Before you scoff at the price, remember that a platform like Mint is loaded with ads. When you sign up for CountAbout, you enter into a nice clean and intuitive platform that’s not buggy or loaded with advertisements. I personally hate it when my budgeting software is trying to push me to sign up for a new credit card–it seems counter-intuitive (and annoying).
If you read the customer testimonials on CountAbout’s website, too, you’ll find that nobody has an issue with the cost. In fact, most say the product is great and the cost is totally worth it. But this is a decision for you to make.
Who it’s For
CountAbout is a great option for people who can create and stick to a budget, and like to access their personal financial information anywhere they go. A word of caution, if you’re going to sign up and not do anything with the information, then it will be a waste of money. I know plenty of people who like to know where their money is going, but don’t intend to do anything about it–to me, this makes no sense.

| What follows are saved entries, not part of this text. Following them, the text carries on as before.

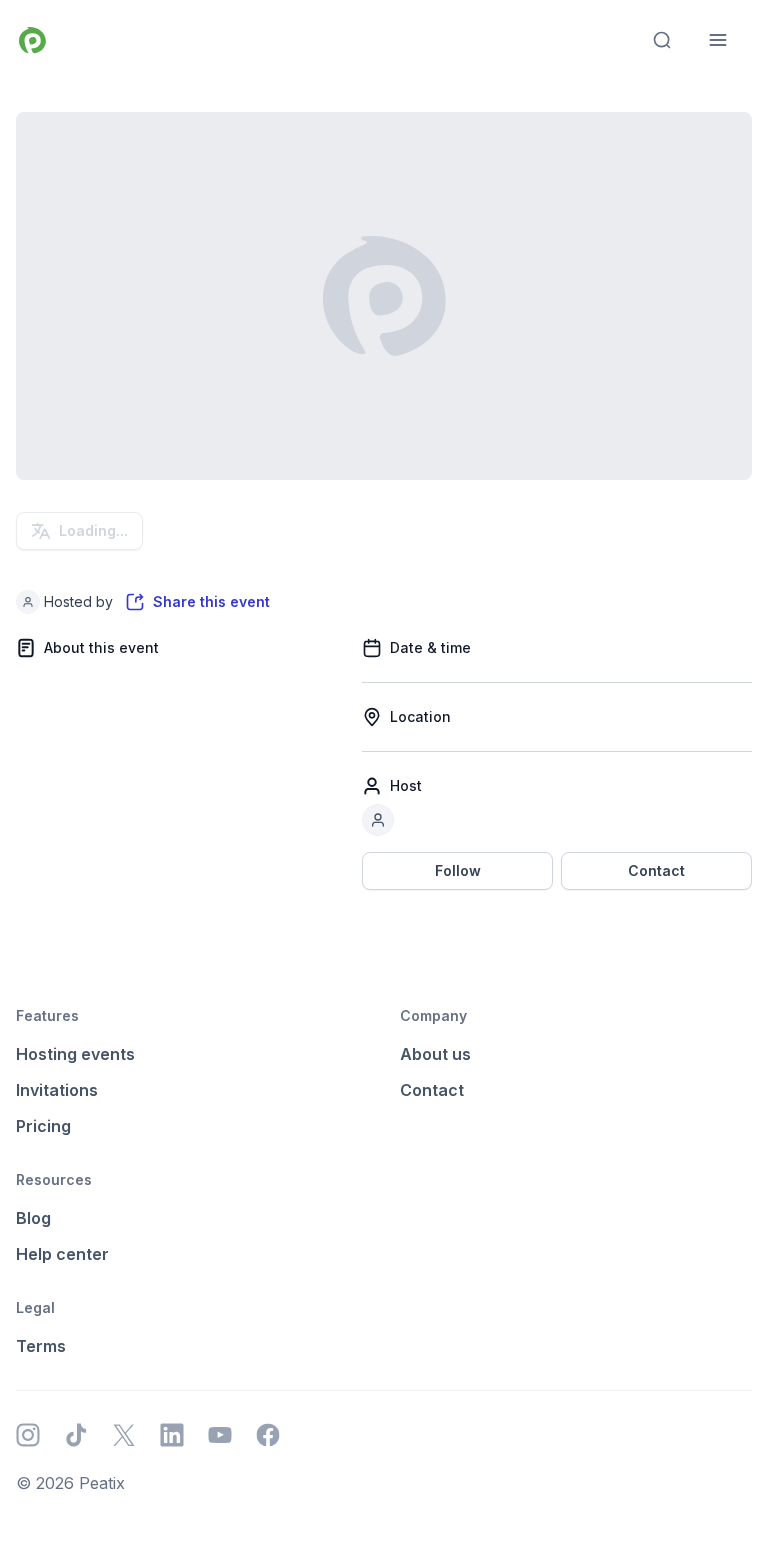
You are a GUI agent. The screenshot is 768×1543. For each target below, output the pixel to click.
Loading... (93, 530)
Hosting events (75, 1054)
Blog (33, 1218)
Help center (62, 1254)
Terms (41, 1346)
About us (435, 1054)
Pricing (43, 1126)
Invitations (57, 1090)
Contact (656, 870)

I was one of these people years ago. I thought that as long as my bank account didn’t overdraw, I was fine. But once I started analyzing my spending and truly budgeting my money, I was able to see dramatic shifts in my spending (going down) and my saving (going up). But you have to put the work in.

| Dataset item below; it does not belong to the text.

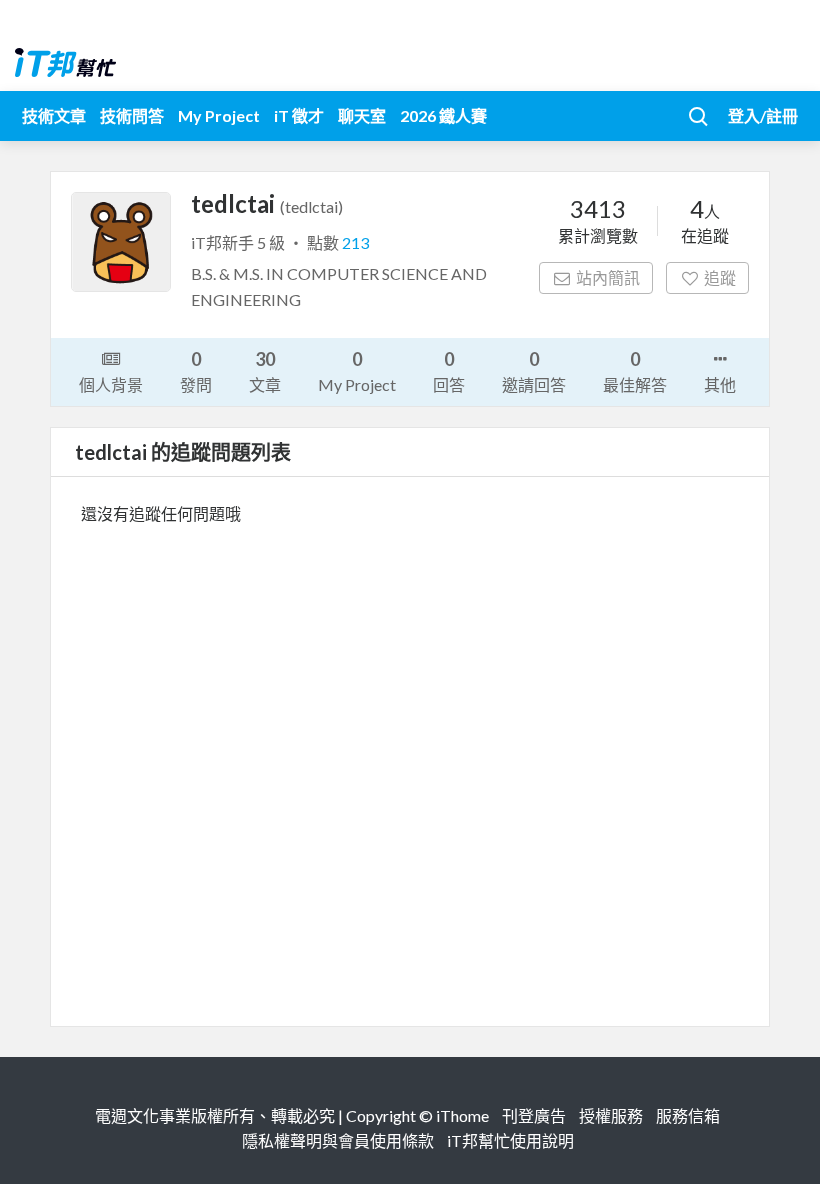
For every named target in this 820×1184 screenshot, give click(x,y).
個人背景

Budgeting requires work. You have to get in touch with your money, analyze your spending, and make changes to start spending less and saving more. So if you’re up for the challenge of creating a budget and working a little bit to manage your spending, then CountAbout is a phenomenal option to consider. It’s ad-free (due to the relatively inexpensive cost) and can go super-deep into your spending patterns for you to determine how you need to adjust your budget.
- Importing abilities – It’s easy to import transactions from Mint or Quicken, and you can automatically import new transactions in real-time.
- Reporting is stellar – The reports you can generate with CountAbout are excellent, and they’ll let you nerd out on your financial data as much as you’d like.
- Ad-free – Unlike Mint, there are no ads on CountAbout since you have to pay for the platform
- Security – CountAbout relies heavily on security to ensure your personal and financial information are protected.
- Access anywhere – With the CountAbout app and cloud-based service, you can get access to all of your financial information and budgets wherever you can get internet (which is basically everywhere now).
- Data editing – You can modify your categories, tags, and labels however you want, which allows you to create as unique of an experience as you desire.
- It costs money – This is obvious, but there are free options out there that do similar things.
- You can’t pay bills – Other budgeting software allows you to pay bills through the platform–CountAbout does not.
- No investment tracking – Personal Capital does a great job at tracking and managing your investment portfolio–CountAbout doesn’t have this feature.
The main alternatives are Quicken and Mint, which I’ve discussed already. Quicken is desktop-based and has gotten a reputation for being cluttered and wonky to use. Mint is very similar to CountAbout, but it’s free (it does have ads). The two other options I would consider if CountAbout isn’t for you are Personal Capital and YNAB.
Personal Capital does a great job with money management and (even more so) investment tracking and management, and it has a robust set of charts and reports you can use.
YNAB is much more of a budgeting tool. It’s designed to manage your spending by allocating funds you already have into categories–and people who use it as designed (me included) have seen a lot of benefits. Where YNAB severely lacks is reporting–so if you want to dive deep into data, it’s not for you.
CountAbout has quickly gained momentum as a new option for budgeting and managing your money on the go. It does come with a price tag, but with the features you get, as well as not having to worry about ads, it might be worth it for you. If you are someone looking to get a better grip on your spending and you’re willing to do something about it, definitely check out CountAbout–especially because you can try it risk-free for 15 days.